- Prompt
Transcribe the following lines exactly as they appear.

[Excerpt from a dataset]
═══

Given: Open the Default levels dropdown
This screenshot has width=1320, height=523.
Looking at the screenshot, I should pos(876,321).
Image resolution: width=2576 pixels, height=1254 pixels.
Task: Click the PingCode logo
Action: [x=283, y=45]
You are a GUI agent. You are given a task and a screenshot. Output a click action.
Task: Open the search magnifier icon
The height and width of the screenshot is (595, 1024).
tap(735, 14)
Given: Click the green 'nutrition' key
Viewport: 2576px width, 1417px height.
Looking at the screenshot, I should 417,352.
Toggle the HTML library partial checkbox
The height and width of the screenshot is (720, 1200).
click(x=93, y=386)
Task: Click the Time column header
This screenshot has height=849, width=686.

═══

- Answer in full
Given: Open the Default levels dropdown
This screenshot has width=1320, height=523.
Looking at the screenshot, I should pos(876,321).
Image resolution: width=2576 pixels, height=1254 pixels.
Task: Click the PingCode logo
Action: [x=283, y=45]
You are a GUI agent. You are given a task and a screenshot. Output a click action.
Task: Open the search magnifier icon
The height and width of the screenshot is (595, 1024).
tap(735, 14)
Given: Click the green 'nutrition' key
Viewport: 2576px width, 1417px height.
Looking at the screenshot, I should 417,352.
Toggle the HTML library partial checkbox
The height and width of the screenshot is (720, 1200).
click(x=93, y=386)
Task: Click the Time column header
This screenshot has height=849, width=686.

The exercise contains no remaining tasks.